Andrea Arnold’s dynamic and empathetic vision of young, weird, middle America, American Honey, is a sprawling road film that transports us through wealthy suburban cul-de-sacs to poverty-stricken trailer parks with cities just out of reach. Newcomer actress who should now be cast in everything, Sasha Lane, plays Star: an impulsive teen who leaves an abusive home to sell magazines before joining a group of “young adults” she meets dancing to Rihanna in the middle of Kmart, including rat-tailed heartthrob Jake (Shia LaBeouf who still looks like a teen, even in his 30s let’s be honest). Accompanied by one of the best music selections put to film in my lifetime(it is so rare for a film about my generation to use music most of us *actually* listen to) our group drives through the highways of middle America sharing their stories in between swigs of beer, vodka and hits of a cigs and joints.
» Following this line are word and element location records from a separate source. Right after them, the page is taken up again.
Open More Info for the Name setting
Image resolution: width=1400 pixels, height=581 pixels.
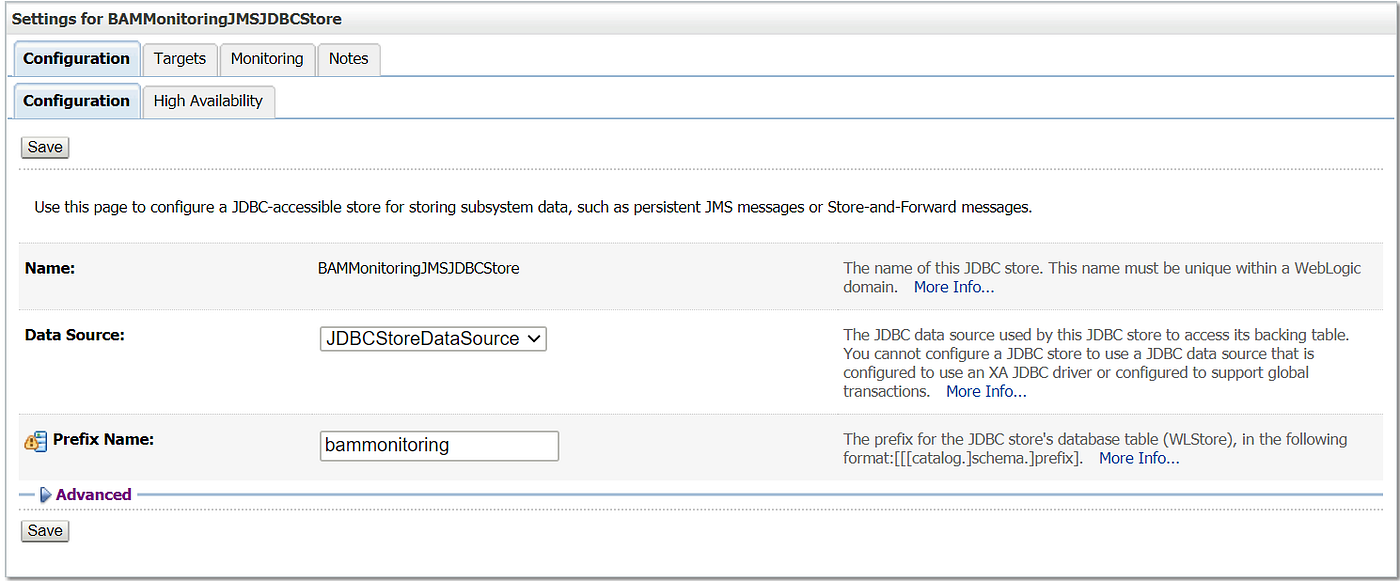point(954,288)
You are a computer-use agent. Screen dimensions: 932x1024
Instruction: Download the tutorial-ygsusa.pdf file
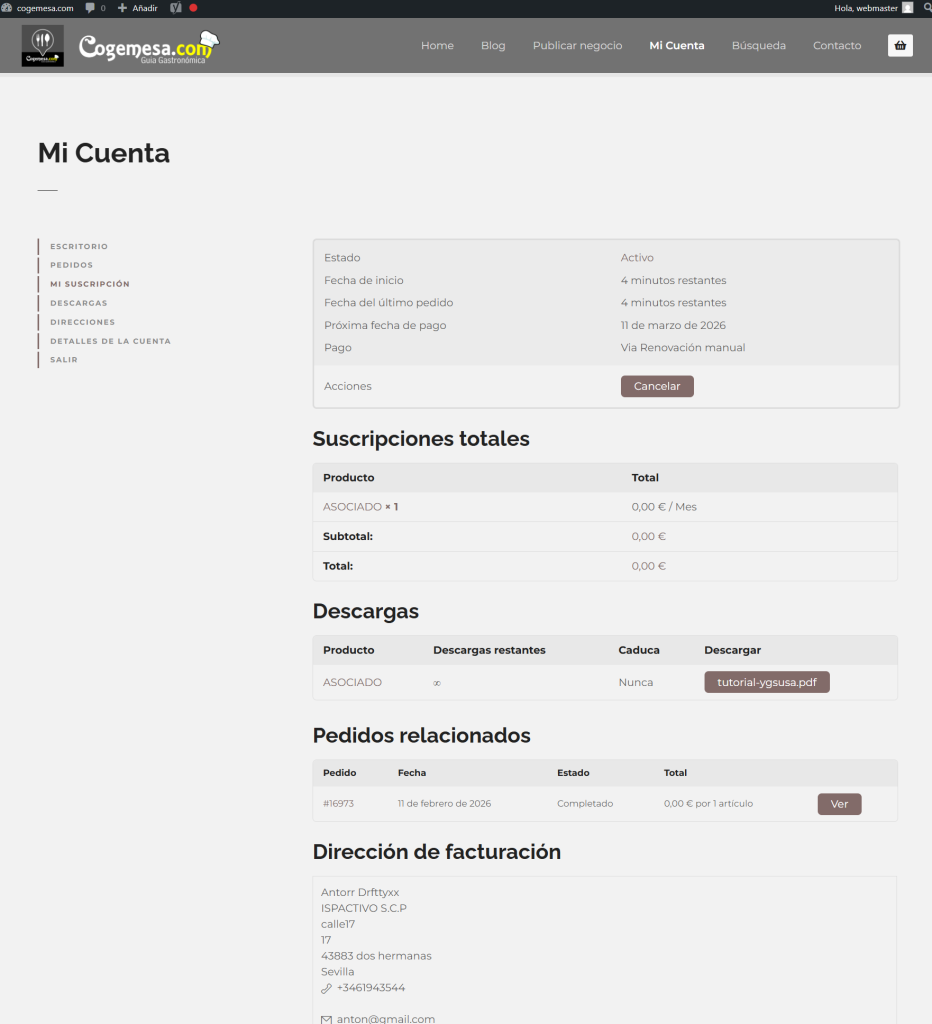(767, 682)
These kids all represent patches of the quilt that makes up the modern American middle and lower classes. By allowing her actors to improvise organic, loosely constructed scenes American Honey feels almost like a blend between tone poetry and documentary. This movie is a hypnotic experience brimming with energy and humanity.
At the same time Elizabeth Wood’s White Girl is almost a complimentary experience that is equally potent. This directorial debut that is carried by young University student Leah (Homeland’s Morgan Saylor) caught in a sort of purgatory between two interrelated and immiscible New York worlds she doesn’t grasp: the upper class publishing industry and its drug-fueled parties, and the underclass of drug pushers on her street corner. When her lover gets locked up, she sells his cocaine stash in order to pay for legal fees and support her endeavors. Her odyssey pushes her deeper into the dichotomy between her upper-class status and the under-class role she has adopted irrevocably changing her into an unwilling bridge in this tale of two cities. If Arnold’s movie was about discovering yourself in rural America, Wood’s movie is about how we can lose ourselves to the urban sprawl.
Not since Spring Breakers have I seen movies so at once mesmerizing and sickening and so…authentic feeling (a paradox given the root of “art” in the term “artificial”). American Honey and White Girl pulsate with unrivaled youthful energy. Each one portraying uncomfortable visions of a generation still defining itself in a modern frontier.